= Protext =

British word processing program

Protext is a British word processing program, developed by Arnor Ltd, of Peterborough in the decade following 1985. Originally written for the Amstrad CPC 464, it was later sold for the Amstrad PCW series of word processors, for MS-DOS based PCs, the Atari ST, and the Commodore Amiga.

A version was developed for the Acorn Archimedes and released in October 1990 which ran in full screen text mode, with Arnor indicating that "increased demand" had led to the product being released for the platform and that with "high enough" demand, the product would be upgraded to be "Risc OS compatible" and that other products would be released. The product was priced at £149.95. An accompanying note in the box mentioned Arnor's intention to develop a future release that would support operation in the RISC OS desktop with drag and drop capabilities, but this was never developed. According to a review of the software in early 1991, a multi-tasking version operating in a desktop window was being developed, but these plans were presumably abandoned due to a lack of market interest, with the review noting that the program's inability to multi-task "may deter many Arc users" who would already be accustomed to compliant desktop software. Being a "printer font only" program relieved the software of any reliance on the RISC OS printer drivers (which was also a characteristic of Acorn's First Word Plus product that had been introduced before RISC OS, although subsequently updated), and drivers were provided for a range of dot-matrix and inkjet printers, but PostScript support was absent. However, support for including graphics was rudimentary and no graphical previews of printed documents were possible. With Acorn's own product being somewhat cheaper and with other competitors becoming established, Protext was considered to do "what it aims to do extremely well" at a price, with the suggestion made that potential purchasers might have wanted to wait for a multi-tasking version. Expectations persisted of a desktop version during 1991.

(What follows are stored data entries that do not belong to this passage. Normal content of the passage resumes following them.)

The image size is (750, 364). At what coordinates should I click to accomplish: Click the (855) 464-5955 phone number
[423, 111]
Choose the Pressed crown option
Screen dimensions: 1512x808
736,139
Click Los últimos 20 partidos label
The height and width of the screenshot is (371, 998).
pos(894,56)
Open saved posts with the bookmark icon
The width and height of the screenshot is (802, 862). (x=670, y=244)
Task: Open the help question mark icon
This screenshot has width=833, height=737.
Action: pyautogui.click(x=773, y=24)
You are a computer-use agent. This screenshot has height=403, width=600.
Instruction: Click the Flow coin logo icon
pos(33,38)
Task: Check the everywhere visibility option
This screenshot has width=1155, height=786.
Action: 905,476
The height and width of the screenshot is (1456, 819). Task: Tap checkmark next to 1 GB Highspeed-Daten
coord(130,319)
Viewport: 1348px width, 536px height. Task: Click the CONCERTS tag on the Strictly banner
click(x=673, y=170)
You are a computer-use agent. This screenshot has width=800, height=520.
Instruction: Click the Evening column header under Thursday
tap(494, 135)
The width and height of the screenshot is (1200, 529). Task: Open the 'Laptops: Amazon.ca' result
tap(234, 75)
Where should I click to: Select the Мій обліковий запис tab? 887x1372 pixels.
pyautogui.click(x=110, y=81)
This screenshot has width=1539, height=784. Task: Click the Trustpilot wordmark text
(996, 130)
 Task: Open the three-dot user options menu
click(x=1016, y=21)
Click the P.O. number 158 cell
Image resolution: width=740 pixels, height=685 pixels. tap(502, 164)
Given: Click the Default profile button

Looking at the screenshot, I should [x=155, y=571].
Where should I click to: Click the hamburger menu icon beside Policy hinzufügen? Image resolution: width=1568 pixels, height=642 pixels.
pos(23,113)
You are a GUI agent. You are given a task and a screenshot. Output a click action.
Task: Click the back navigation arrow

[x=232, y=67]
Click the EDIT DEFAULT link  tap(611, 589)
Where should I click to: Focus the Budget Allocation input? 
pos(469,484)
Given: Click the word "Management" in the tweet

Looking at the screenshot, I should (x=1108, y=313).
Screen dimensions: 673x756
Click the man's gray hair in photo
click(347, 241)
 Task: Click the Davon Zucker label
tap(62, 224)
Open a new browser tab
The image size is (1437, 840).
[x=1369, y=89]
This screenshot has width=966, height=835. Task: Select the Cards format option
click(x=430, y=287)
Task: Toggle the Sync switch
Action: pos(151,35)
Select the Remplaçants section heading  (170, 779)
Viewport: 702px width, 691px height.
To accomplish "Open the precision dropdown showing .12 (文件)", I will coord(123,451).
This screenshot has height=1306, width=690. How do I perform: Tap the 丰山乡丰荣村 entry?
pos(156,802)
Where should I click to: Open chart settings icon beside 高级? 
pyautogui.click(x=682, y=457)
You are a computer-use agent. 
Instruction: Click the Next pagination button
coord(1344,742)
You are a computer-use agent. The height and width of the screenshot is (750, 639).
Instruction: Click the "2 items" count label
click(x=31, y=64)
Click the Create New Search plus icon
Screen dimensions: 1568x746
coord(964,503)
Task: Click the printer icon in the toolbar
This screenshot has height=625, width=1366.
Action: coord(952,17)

In 1991 Arnor were commissioned by Amstrad to develop a special version of Protext for the NC100 portable computer. This was included in the ROM on the NC100, NC150 and NC200. Translated versions of Protext were published in German, French and Swedish. The German version was known as Prowort due to a name conflict.

After the closure of Arnor in 1995, the program was taken over by a group of enthusiasts including the original authors: Mark Tilley and Gavin Every; and relaunched with a new version for the PC. A companion database program Prodata was also sold. Since December 2008, Protext together with manuals and technical information has been freely downloadable, in formats for PC, Commodore Amiga and Atari ST.

Protext was designed for speed and flexibility and features the usual word processing features, such as a spell checker, thesaurus, auto-correction and good printer support. While later releases supported use of a mouse, the fastest editing with Protext would be using the keyboard, with all commonly used editing commands available with control key combinations.

An unusual feature of Protext is its programmability. A mail merge programming language allows the user to input data from a text file or Prodata database. This is achieved by 'Stored commands' within the body of the text, an idea borrowed from the 'dot commands' of WordStar. Stored commands are similarly used to control formatting and layout of the text for printing. A preview mode showed the formatted layout but Protext did not display the fonts on screen.

The macro record facility allowed a series of keystrokes to be 'learnt' and assigned to a single key or stored as an 'exec' file. For programmers, a useful feature is the easy manipulation of characters outside the alphanumeric range, in search strings or macros.

Protext may be used to write a webpage, generate a webpage from stored data, or to create text for export and final formatting to a WYSIWYG word processor or DTP desktop publishing programme.